Concept of studying virus–host interactions by large-scale high throughput methods. Y2H is used for initial screening of viral orfeomes (cloned virus ORFs) against human cDNA libraries expressing human genes. Positive protein interaction pairs are validated in mammalian cells by various methods including (modified) LUMIER, PCA, F2H, etc. Crystal structure analysis is performed on especially interesting protein interaction complexes. Bioinformatic analysis of cellular interaction partners of viral proteins aims at the identification of viral and cellular proteins and signaling pathways as targets for antiviral therapy.

Figure 2

Influence of CsA, FK506, and SARS-CoV Nsp1 on NFAT signaling (i) and viral replication (ii). (i) CsA and FK506 interact with PPIA and FKBP1A, respectively. The complex of CsA/PPIA or FK506/FKBP1A blocks the catalytic domain of calcineurin (Cn), thereby inhibiting dephosphorylation of NFATc transcription factors. Consequently, the phosphorylated NFATc cannot translocate into the nucleus to induce expression of cytokines [66, 67]. FKBP1A also interacts with the ryanodine receptor (RyR1) and the inositol trisphosphate receptor (IP3R), which are calcium channels at the ER membrane [68, 69]. Adding FK506 results in calcium release from the ER. Decrease of the calcium concentration at the ER is then sensed by the stromal interaction molecule (STIM).
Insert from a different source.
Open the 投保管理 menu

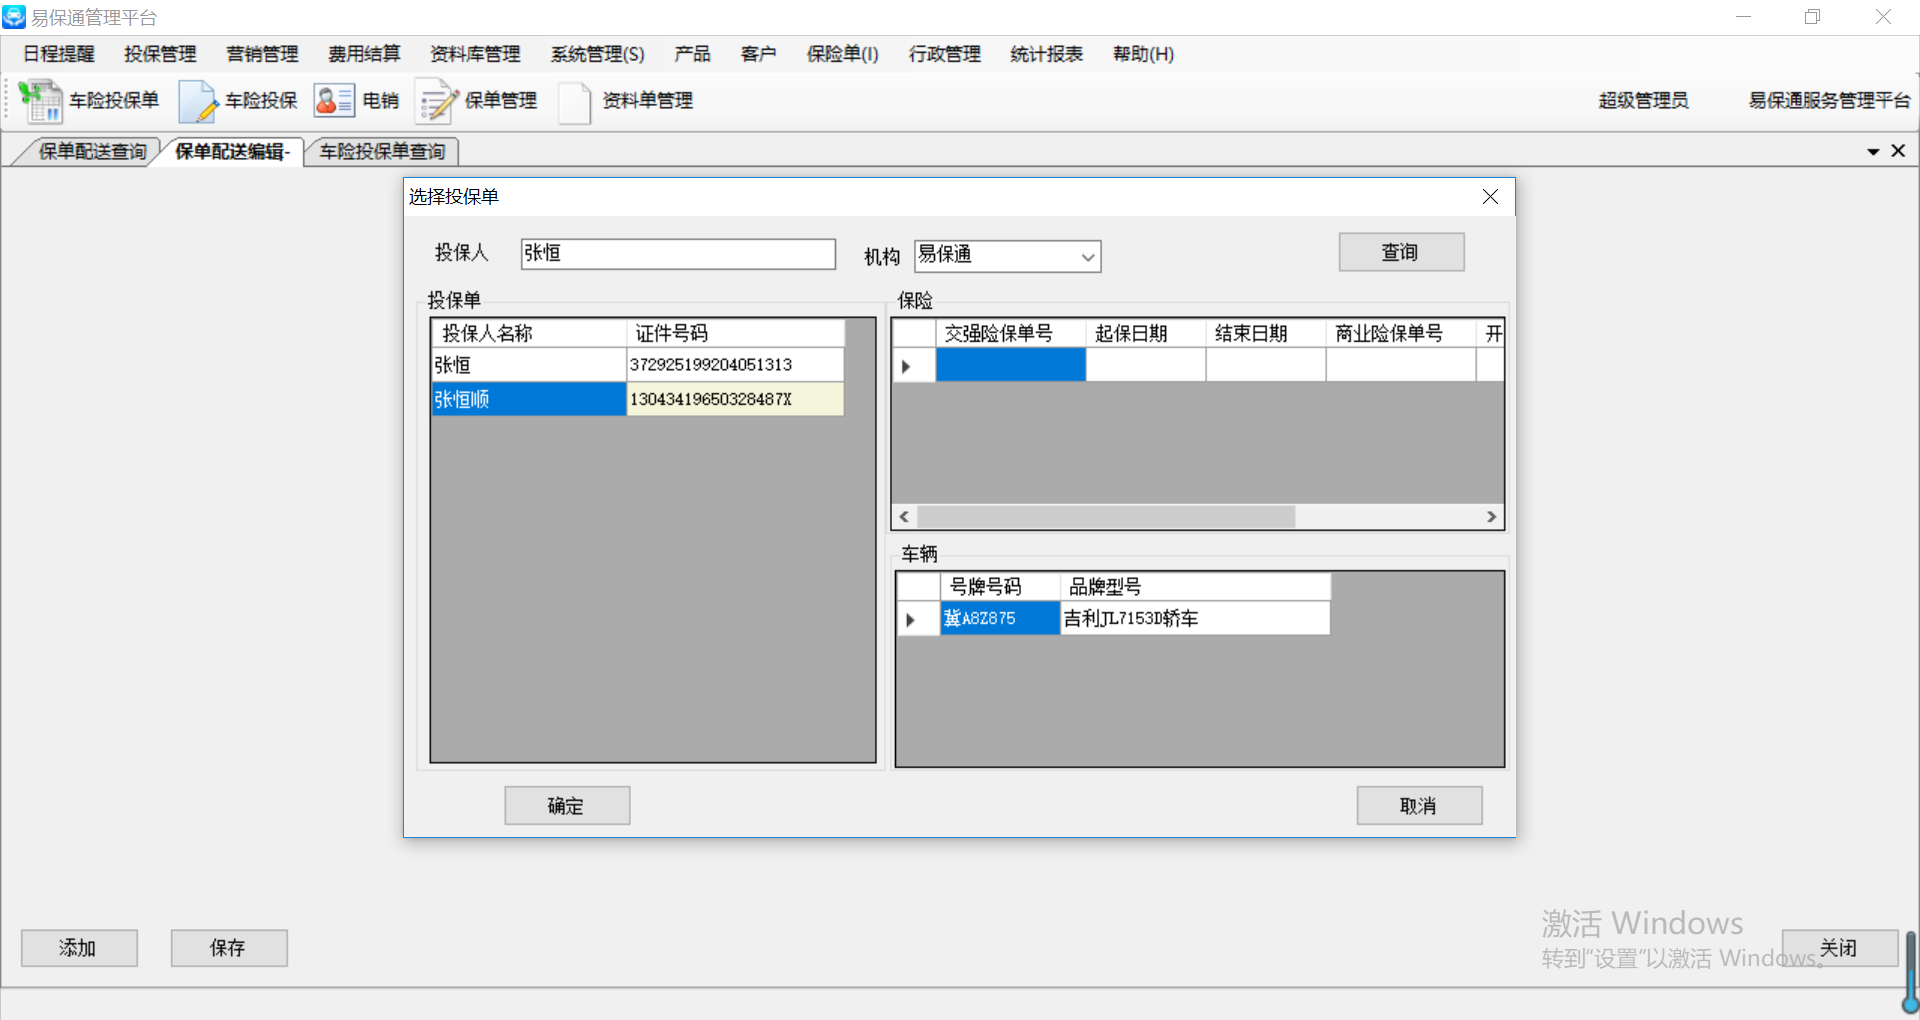(x=160, y=54)
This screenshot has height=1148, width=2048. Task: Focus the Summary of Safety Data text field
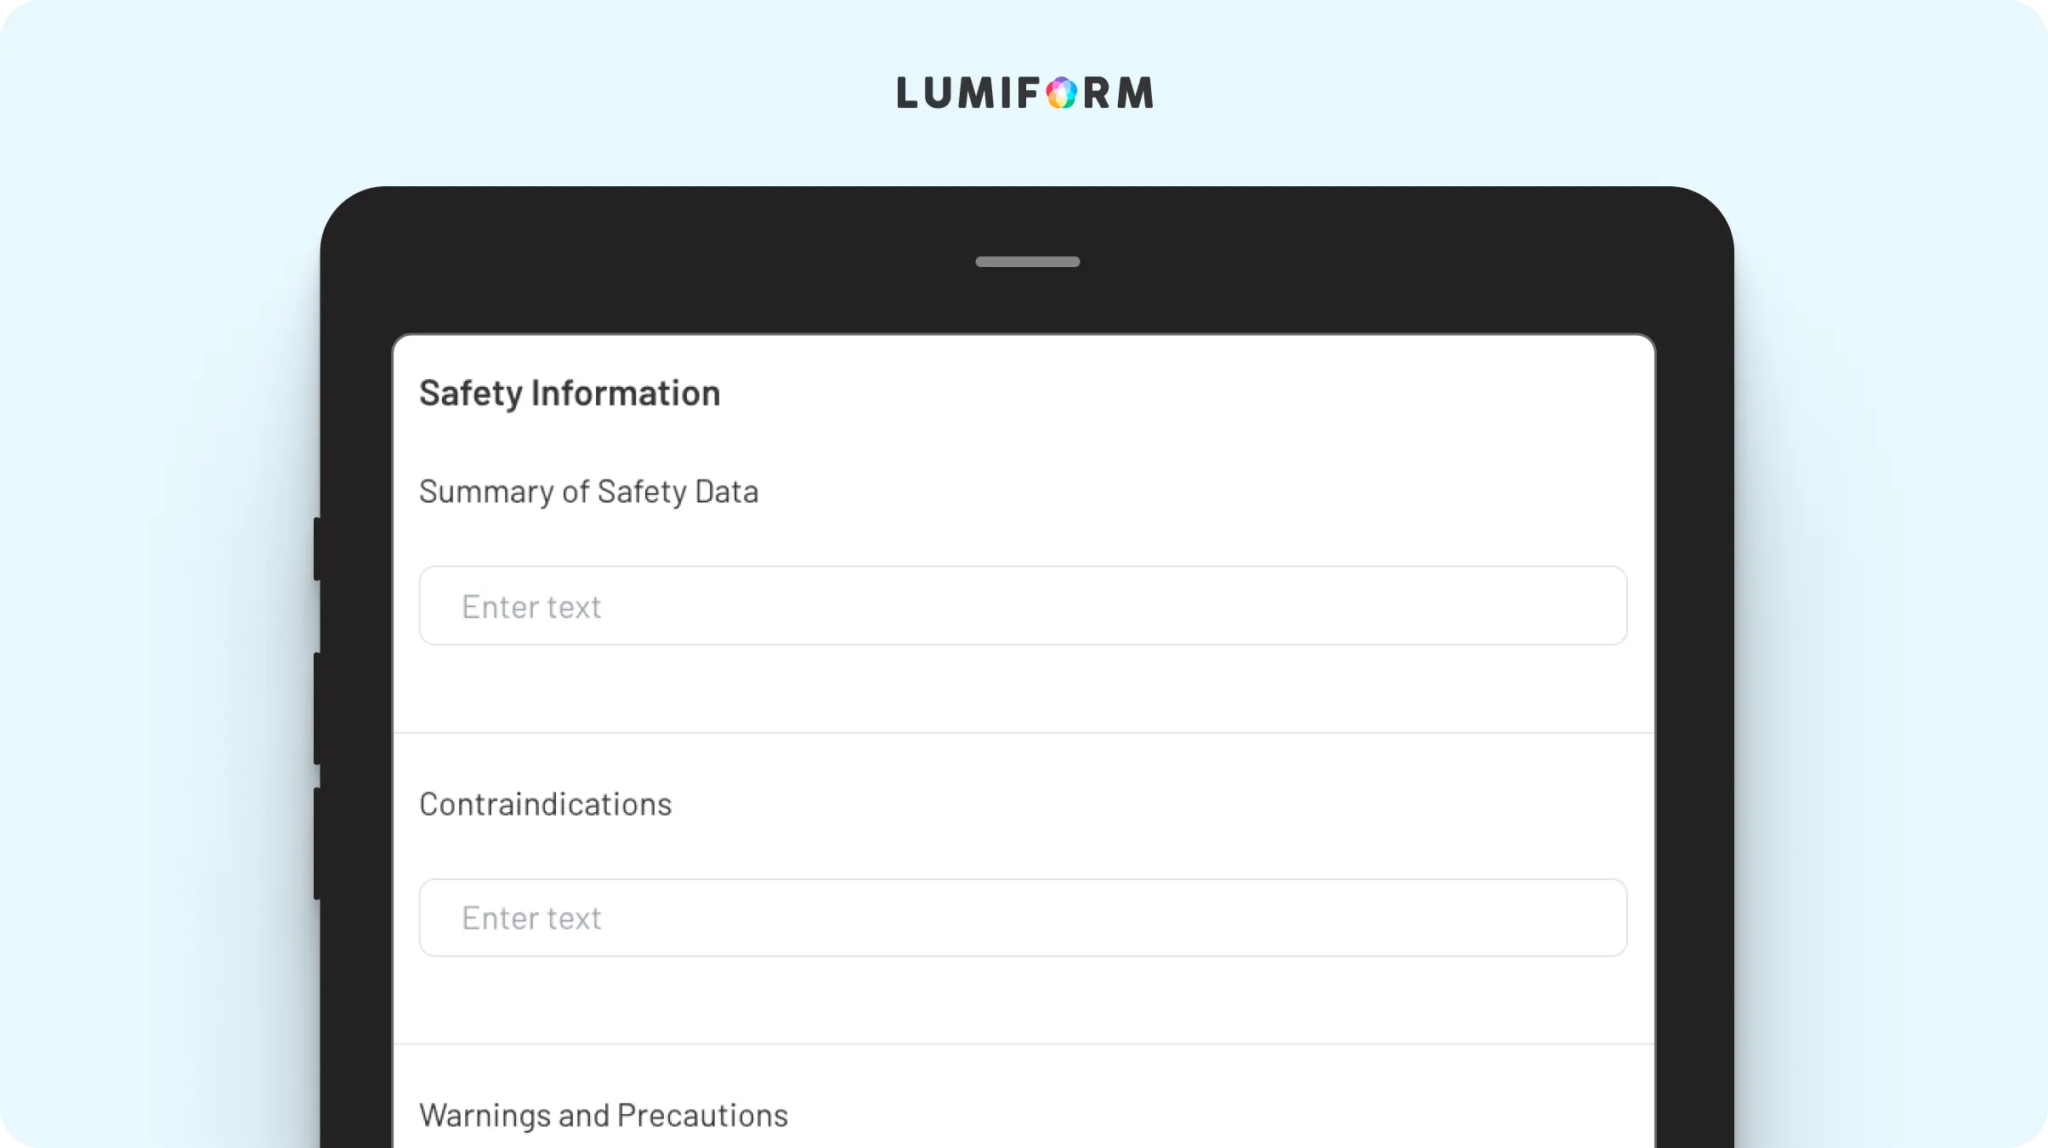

Subsequently, STIM activates the Ca²⁺ release-activated Ca²⁺ channel (CRAC) via protein–protein interaction at the plasma membrane, resulting in Ca²⁺ influx from the extracellular space [70]. The Ca²⁺ influx is required for the activation of Cn through a calcium sensor calmodulin CaM. SARS-CoV Nsp1 binds to Cn (own observation, unpublished). Virus infection and Nsp1 overexpression induce NFAT activity in vitro, which is blocked in the presence of CsA and FK506. (ii) Nsp1 binds to PPIA and FKBP1A. CsA binding to PPIA or FK506 binding to FKBP1A inhibit coronaviral replication in cell culture, probably by interrupting the formation of PPIA/Nsp1 or FKBP1A/Nsp1 complexes.

Figure 3

Cartoon view of cyclophilin A (cyan) and HIV-1 capsid (yellow) complex structure (PDB ID: 1AK4) [49]. The binding site of CsA overlaps with the loop (red) connecting alpha helix 4 and the helical turn alpha 5 of CA, which binds to the active groove of cyclophilin.